Michael O'Rielly seems younger than a 20-year veteran of the congressional lists, with an earnest manner, a firm handshake and a tendency to look directly at you when he speaks.

And the recently minted FCC commissioner— sworn in last Nov. 4—appears still to be getting his sea legs, boning up on the myriad tough issues before the commission, including the IP transition and spectrum. But he promises to use his bully pulpit to make a difference once he has settled in.

Though he is new to the FCC, O’ Rielly is hardly a stranger to telecom policy. He was a House and Senate Republican staffer for most of those two decades and was in the room when the 1996 Telecommunications Act was being hammered out.

He calls it “disgraceful” that the FCC has not concluded its 2010 quadrennial media ownership review and reported back to Congress. And having been there when legislators drafted key provisions of the 1996 law, he also believes the FCC and the courts have gotten it wrong.

In his first Q&A since joining the commission, O’Rielly spoke with B&C Washington bureau chief John Eggerton about retrans, cross-ownership and more. An edited transcript follows.

Talk about the quadrennial media ownership review and the joint sales agreement item teed up for a vote at the commission on March 31.

I have deep reservations about the efforts underway to limit JSAs [joint sales agreements]. I have spent a lot of time reading the record, which shows that JSAs have been extremely beneficial to communities. Some broadcasters wouldn’t be able to produce local news and diverse programming without these agreements. And we are going to find a way to harm diversity and local news? It seems like a backward step, and I don’t see why we would spend our time doing this.

What about the other parts of the item, including the retrans proposal and not loosening any ownership regs?

I have to look closer at the retrans proposal [and other elements] and the underlying authority provided to the commission. My first obligation is the statute.

And on not loosening any of the crossownership regs?

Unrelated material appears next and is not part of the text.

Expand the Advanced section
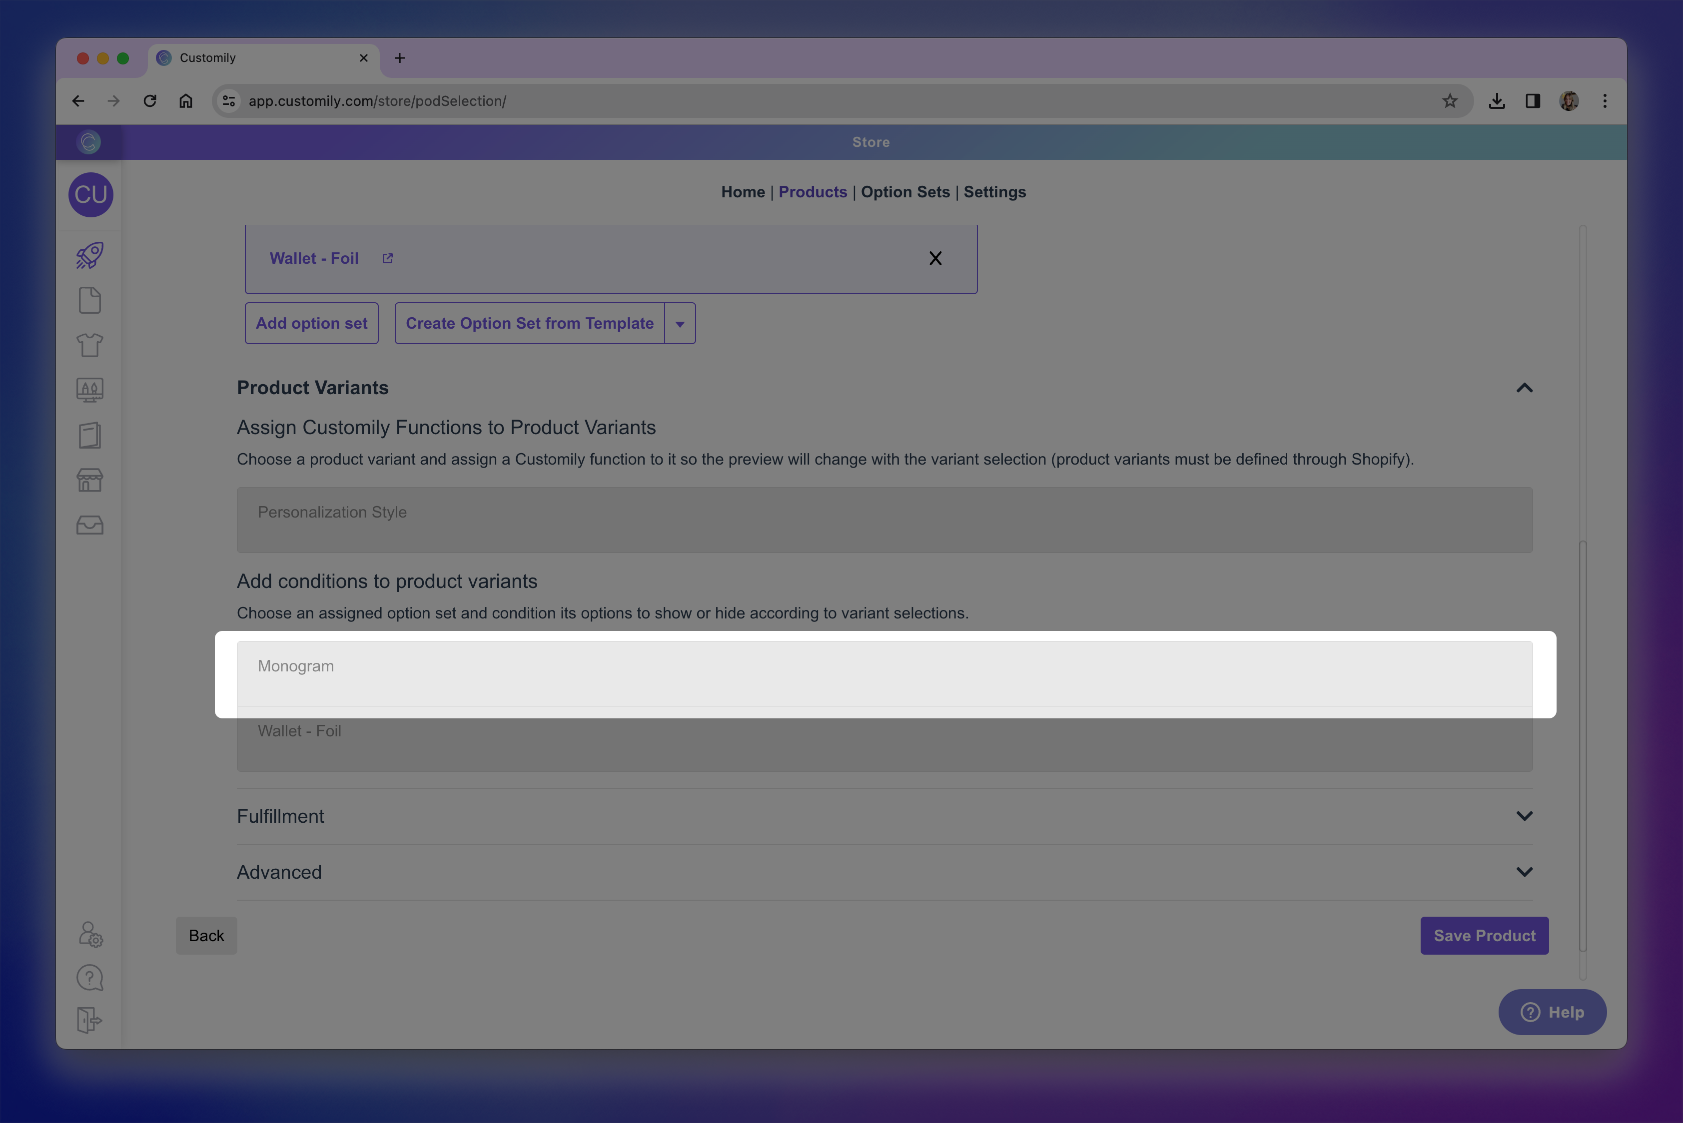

I have a deep problem with that because, similar to [Section 706, requiring the FCC to report annually on whether broadband is being deployed to all Americans in a reasonable and timely fashion], I was there for 202(h) negotiations, and 202(h) [which created the biennial—then quadrennial—media ownership rule review] was meant to go one way. We wanted to put some things in statute to make the commission review its media ownership rules to reflect the current media marketplace. And 202(h) was intended to deregulate. But if it plays out this way, there will be new burdens and no relief.

I think the marketplace has changed. I want to be thoughtful about this. I think there is room to modernize our rules to reflect the current marketplace, but do it in a way that doesn’t harm localism, competition, diversity or the public interest. I think the commission can do this. It does require work. The commission here seems not to be doing the part it should be doing, and that is really harmful in my opinion.

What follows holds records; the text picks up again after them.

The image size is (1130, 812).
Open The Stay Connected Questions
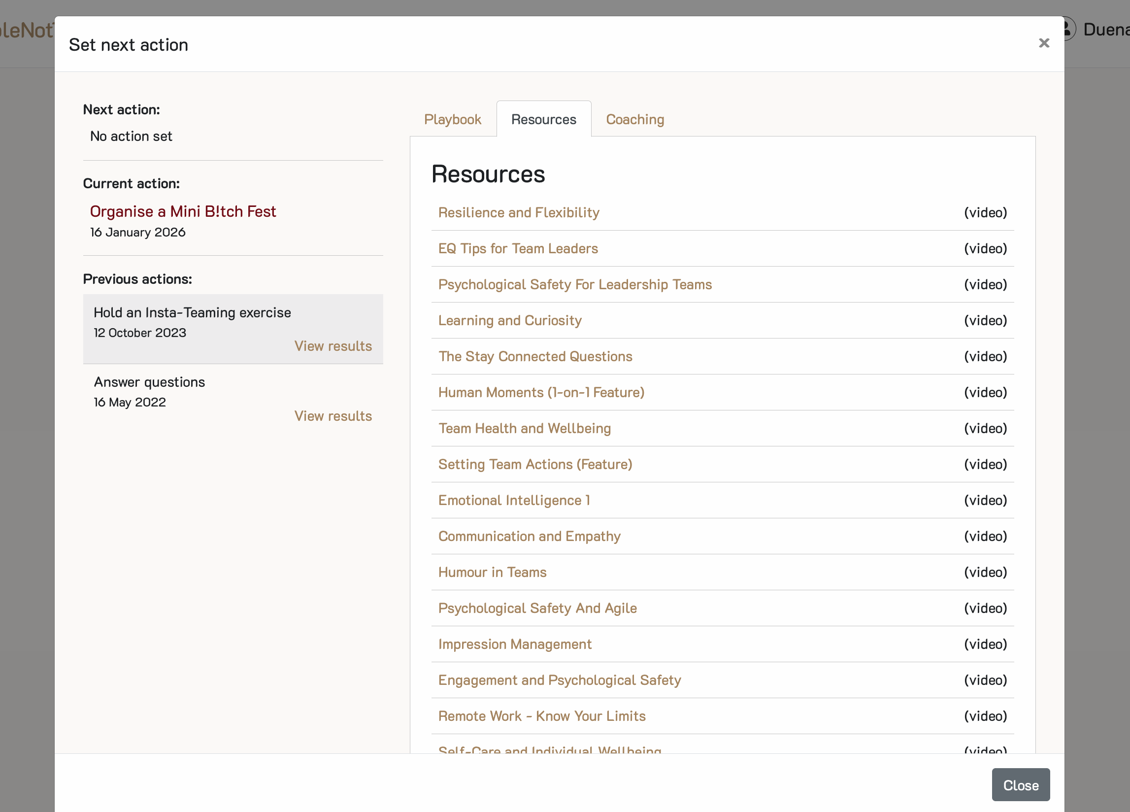pos(535,356)
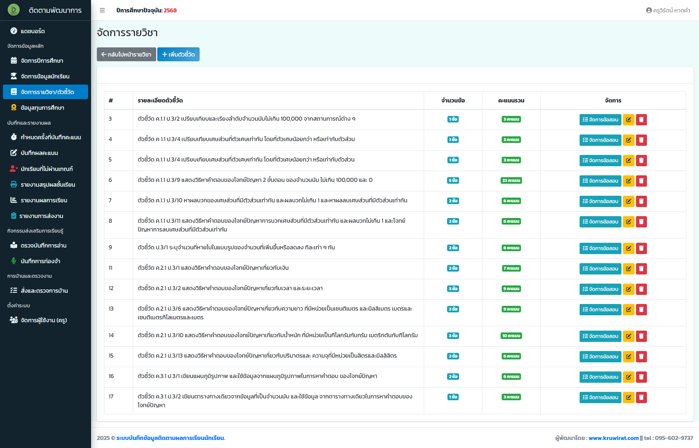Open แดชบอร์ด in the sidebar
The width and height of the screenshot is (699, 448).
pos(33,31)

You were involved in crafting incentive auction legislation. What would be your definition of a successful auction?

First and foremost, my obligation is to implement the statute correctly, which is trying to entice existing broadcasters to either channel share or give up their license or move from VHF to UHF, so we will free up spectrum for new wireless services. That is success. Can we entice broadcasters to even close an auction? What kind of spectrum are we actually making available so they can increase service?

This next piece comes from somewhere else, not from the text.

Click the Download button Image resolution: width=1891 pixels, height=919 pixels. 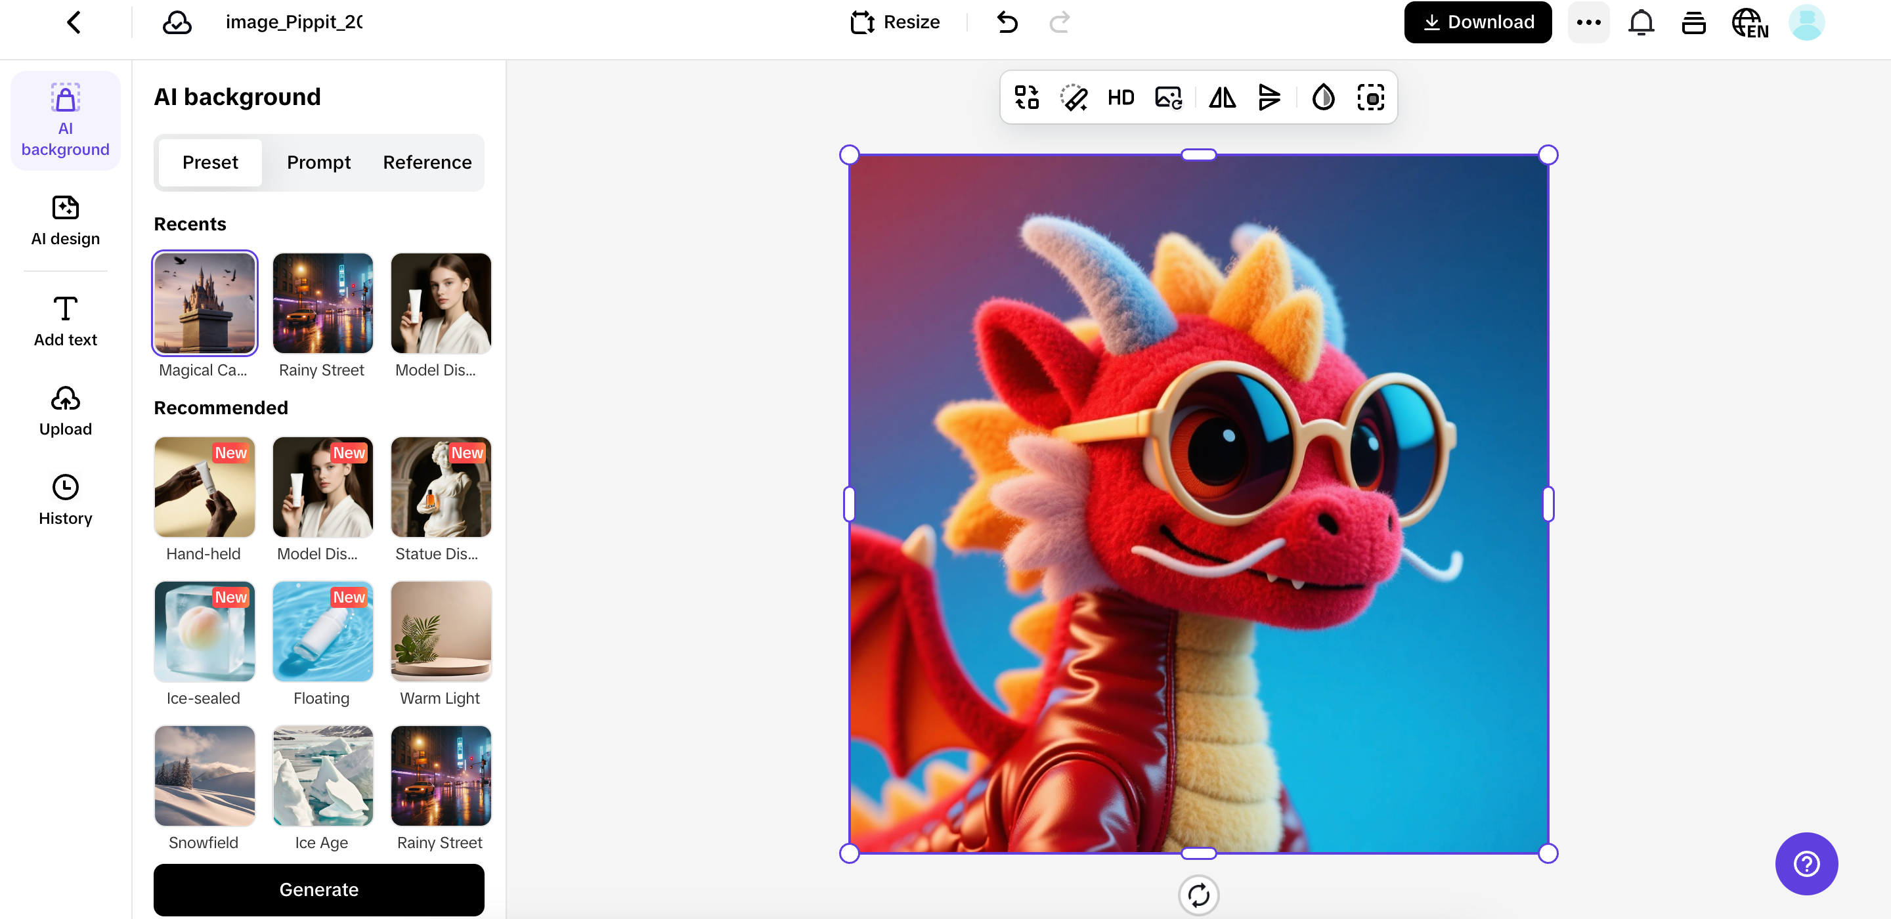pyautogui.click(x=1477, y=22)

But it is also to protect broadcasters that decide not to participate, that they are continuing to serve their market and are protected, and their service replicated as the statute requires. And unlike other auctions, this actually has a tie-in to revenue. Under the statute we are obligated to meet certain goals, trying to provide for FirstNet [the interoperable broadband network the Obama administration has budgeted at $7 billion]; we have deficit reduction numbers that are in the statute, NG911 and other things that are part of the equation for a successful auction. That is important to me. You have a number of members [of Congress] who think FirstNet will be very successful. I hope that’s the case.

We don’t have a great role in that here, but I did spend some time as the statute was being drafted. And so I am really interested in making sure we can try and meet our revenue targets.

OH, REALLY?

So, when O’Rielly is not regulating—or more likely, trying to deregulate— TV, what does he watch?

“I watch a wide variety of programming. I was joking with public broadcasters that I don’t watch a lot of public broadcasting, but my fiancée has me watching Rick Steves and his traveling of Europe. I happen to like a lot of programs on FX. I think Justified is one of the greatest shows on TV, and Archer. But I am also fond of How I Met Your Mother—we’re into the last three episodes.”

No House of Cards, the cynics’-eye-view of the Hill?

“I am behind on House of Cards, but I am about three-quarters through the first season. As someone who has spent a great deal of time in the Capitol and in politics, [I know] they do use their creative license well. There are a lot of things that are really interesting, but we never, ever would have considered [them] in my old job.”

The chairman has just announced his new take on network neutrality rules using 706 authority. What is your take on that approach and, if you could, give us a sense of what you think Congress meant when it gave Congress that authority?

First and foremost, I disagree with the court’s decision on the authority they believe 706 provides the commission.